The company said the initiative strengthens support for transaction structuring and counterparty assessment in markets where financing is typically more complex than in mature regions. That positioning is significant at a time when aviation remains exposed to tight credit conditions, restructuring needs and fleet optimisation decisions.

ACC Aviation also highlighted recent market work in 2026, underscoring an active advisory pipeline. The broader sector backdrop remains shaped by financing demand, regulatory pressure and scrutiny of asset value, which continues to elevate the importance of independent risk analysis in aircraft funding and leasing decisions.

Boston Logan Opens First Remote TSA Terminal in Framingham

Boston Logan International Airport began a three-month pilot on 1 June 2026 with a remote terminal in Framingham, about 23 to 25 miles from the airport, allowing selected Delta Air Lines and JetBlue passengers to check bags, clear TSA screening and then transfer by secure bus directly to the gate area at Logan.

The service, branded Straight to Gate, is operated by Massport with The Landline Company and is being positioned as a first-in-the-nation off-airport TSA checkpoint for a major U.S. airport. Eligible flights are limited to departures between 5:30 a.m. and 4:00 p.m., and passengers must book in advance, with tickets priced at $9 each way for adults and free for children accompanied by a ticketed family member.

Massport said the pilot is intended to reduce checkpoint queues, ease roadway congestion and test whether a second secure access point can improve passenger flow at Logan. Secure buses run hourly during the launch phase.
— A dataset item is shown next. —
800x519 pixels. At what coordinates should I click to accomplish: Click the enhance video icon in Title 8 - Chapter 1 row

NASA Accelerates SR-1 Freedom Nuclear Electric Mars Mission for December 2028 Launch

NASA is advancing Space Reactor-1 Freedom, a nuclear electric propulsion demonstrator for Mars scheduled to launch in December 2028. The agency wants significant design work completed by June 2026, with assembly, integration and testing running from January to October 2028 before launch.
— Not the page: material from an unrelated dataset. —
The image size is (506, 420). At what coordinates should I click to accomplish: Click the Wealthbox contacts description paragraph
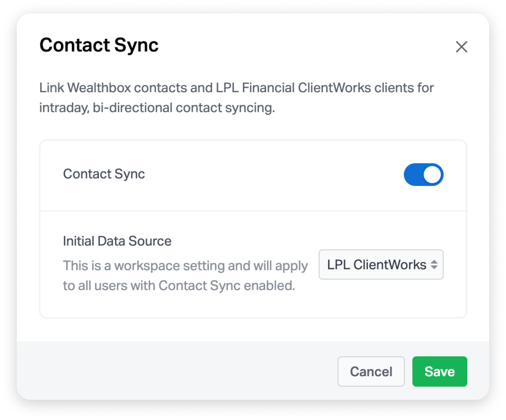pos(236,98)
The mission pairs a more than 20 kW fission reactor fueled by HALEU and uranium dioxide with the Power and Propulsion Element previously built for the Lunar Gateway. The reactor is expected to switch on within 48 hours after launch and use xenon-fed electric thrusters for a transit of roughly one year to Mars.

NASA presents SR-1 Freedom as a pathfinder for future, higher-power nuclear missions, including lunar surface power and later Mars operations. The agency is also using recent high-power electric propulsion testing, including a 120 kW lithium vapor thruster trial at JPL, to mature the broader technology base for deep-space nuclear architectures.

Avilus Grille X4 makes maiden flight as German military medevac drone advances

Avilus’ third-generation Grille X4 rescue drone completed its maiden flight in November 2025, marking the latest step in Germany’s effort to field an uncrewed medical evacuation platform for combat and degraded environments.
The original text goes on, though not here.